We know the rest of the story by reading it. Our family certainly had a gathering of
people from coast to coast to attend our son’s and new daughter-in-law’s
wedding. We arrived greeting each other, and we left related to each other. The
wedding changed and made a difference in the lives of those who attended. In
Jesus’ day, it was unique that the cast of guests included Jesus, his mother-Mary,
and his disciples. The title of this event is sometimes: “Jesus attends a
wedding.” But more often it is referred to as “Jesus’ first miracle.” Most of
the times when I hear people hope for a miracle, it’s in response to an
illness, or a natural disaster, or a terrible accident. “It’ll be a miracle if
anyone lives through that.” “It will be a miracle if they win the
championship.” “It’s a miracle that people didn’t lose their lives when that
plane went down in the Hudson River.” But
Jesus, perhaps as a deliberate act of God, has his first recorded miracle, not making the blind to see, not making
the lame to walk, not making a possessed man to loose his chains, but hearing a
concern from his own mother that he had the power to change. More wine. Was it
the end of the world if the wine ran out? Was it a disgrace to the host family?

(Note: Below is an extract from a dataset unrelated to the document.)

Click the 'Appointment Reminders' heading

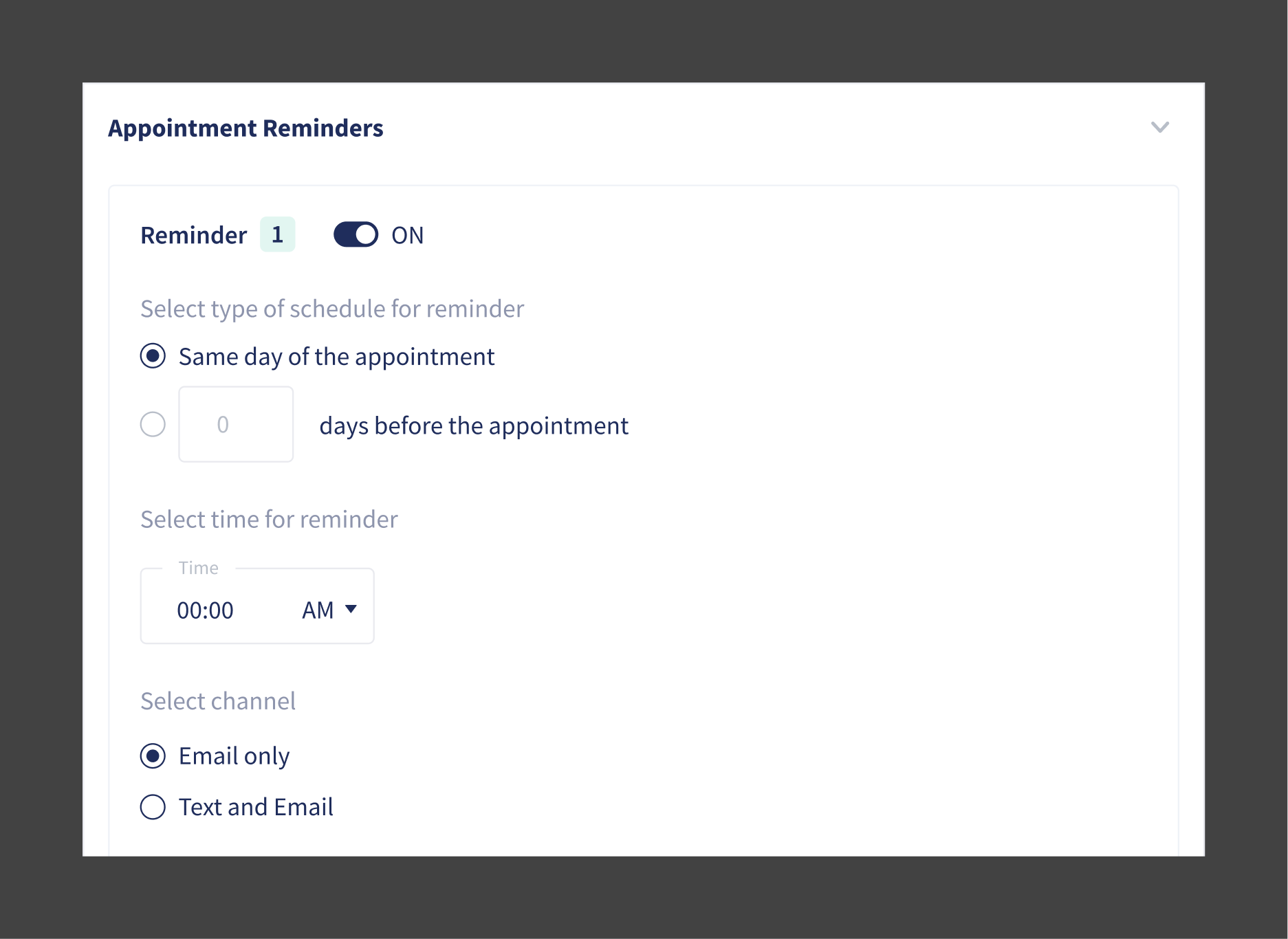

Or was the point of the miracle to show those who newly decided to follow
Jesus, (some of whom had just been called as disciples that week!) the power that he possessed, and to see that such power
could, as I often say in weddings, “be used to make joys greater and burdens
lighter.” Perhaps that day—setting the stage for Jesus’ ministry, and to foreshadow
the wonderful heavenly banquet of abundance, God said “I want my kingdom to be
about abundance. Enough to eat and more; enough to drink and more; enough joy
to go around; and a way to say what has just happened—that a wedding of two
young people in marriage can also be a time when miracles of differences, of
deeply set traditions, and of supply and demand can be modified- by a Holy
Smile from Heaven that blesses their union as well. Mary asked for it; Jesus
delivered it; but it was God that provided the miracle. May God bless events in
your lives with hospitality, traditions, and even, in those brief shining
moments, ways to perceive heaven smiling … on our earthly endeavors.